NEW BRUNSWICK, N.J. — Jurors in the trial of a former Rutgers University student accused of using a webcam to spy on his roommate's intimate encounter with another will not hear directly from the defendant.
Dharun Ravi's defense lawyer rested his case Monday without calling Ravi to testify.
The jury could begin deliberating on Tuesday or Wednesday after lawyers give their summations and the judge gives instructions.
Ravi's lawyer, Steven Altman, said Monday that although he didn't think there was anything to gain from having his client testify, the jury might hear from him indirectly in closing arguments. Altman said he may play for them a video of a nearly hour-long statement Ravi made for an investigator days before he was charged. In it, Ravi acknowledged using his webcam and seeing what was happening in his dorm room, but he said he did not intend to do any harm.
The trial captured in detail the actions of Ravi and his randomly-assigned freshman roommate, Tyler Clementi, over a few days in September 2010, beginning when Clementi asked for privacy so he could have a guest over and continuing past when he committed suicide by jumping off the George Washington Bridge.
The suicide made Clementi a national symbol of the difficulties young gays can face.
Ravi is not charged with his death. He faces 15 criminal counts, including invasion of privacy and bias intimidation. Seven of the charges are related to allegations that he tried to cover his tracks by changing a Twitter messages, deleting text messages and telling another witness what she should say.
Testimony stretched over 12 days and included about 30 witnesses, including several college students, along with school officials and investigators. Jurors also heard from the other man in the streamed video; he was identified only by the initials M.B.
Without a chance to hear testimony from Ravi, who told Judge Glenn Berman that it was his own decision not to get on the witness stand, jurors may give more consideration to the one instance they did get to hear his voice. It came in a video of an interview he gave police on Sept. 23, 2010.
Ravi looked composed for an 18-year-old wearing shorts, a T-shirt and flip-flops when he was brought into a police station. Word had spread that Ravi used his webcam to view Clementi in a private moment with another man, just days before Clementi committed suicide.
As he was questioned, Ravi looked directly at the investigator who grilled him and accused him repeatedly of lying. He talked quickly but his voice didn't trail off.
Throughout the trial, Ravi sat about 20 feet from jurors wearing a suit, his formerly unkempt hair trimmed neatly. Sometimes, he fiddled with his tie. Sometimes, he cracked a smile. Sometimes, he whispered to his lawyers.
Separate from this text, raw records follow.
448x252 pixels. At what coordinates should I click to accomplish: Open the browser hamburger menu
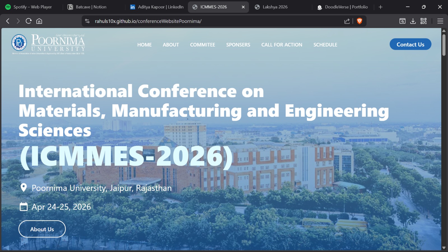(x=440, y=21)

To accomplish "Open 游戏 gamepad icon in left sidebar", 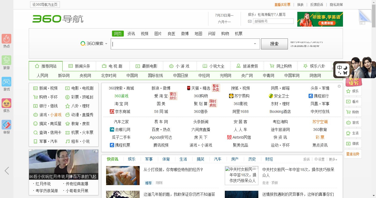I will [6, 82].

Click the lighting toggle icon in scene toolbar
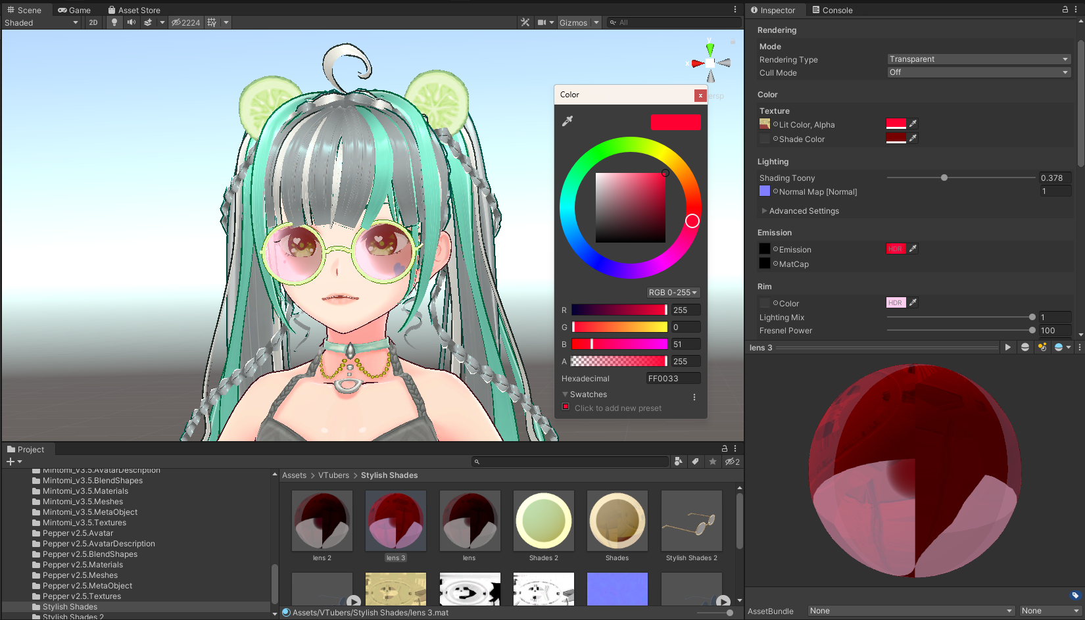click(114, 22)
Born in India, Ravi came to New Jersey with his family as a young child. He and his family live in the upscale central New Jersey community of Plainsboro.
The son of a computer software firm executive, he has designed some software on his own.
The younger Ravi had a custom-made computer that functioned on both Microsoft and Apple Macintosh operating systems. That technical accomplishment – while not unheard of – impressed the detective assigned to examine the machine.
He was gregarious and good enough at calculus that other students came to him for help.
In high school, he ran track and played ultimate Frisbee, then joined the disc team when he got to Rutgers. He was proud when he bought new cleats for the sports, describing them in a text message to a friend as "purple and flashy."
At Rutgers, he planned to major in economics. The university assigned him and Clementi to be roommates at random. They didn't meet before they moved in at the end of August.
When he met with police, he was asked to explain a Twitter post in which he said: "Anyone with iChat, I dare you to video chat me between the hours of 9:30 pm and 12."
On the video, he said he meant that sarcastically. "When I'm uncomfortable about something," Ravi explained during the interrogation, "I joke about it."
To convict him on the most serious charge – bias intimidation – prosecutors will need to convince the jury that he acted out of animus against gays. He faces up to 10 years of prison if he's convicted of bias intimidation, which is considered a hate crime in New Jersey. Most people convicted of the other charges he faces don't get jail time.
Throughout the trial, defense lawyers have worked hard to show that he didn't.
As prosecutors called college students to testify, defense lawyers asked them all a variation of the same question: Did he ever say anything bad about gays? In each case, the answer was "no."
But there was a bit more to it than that. Some students said Ravi told them he was "uncomfortable" having a gay roommate.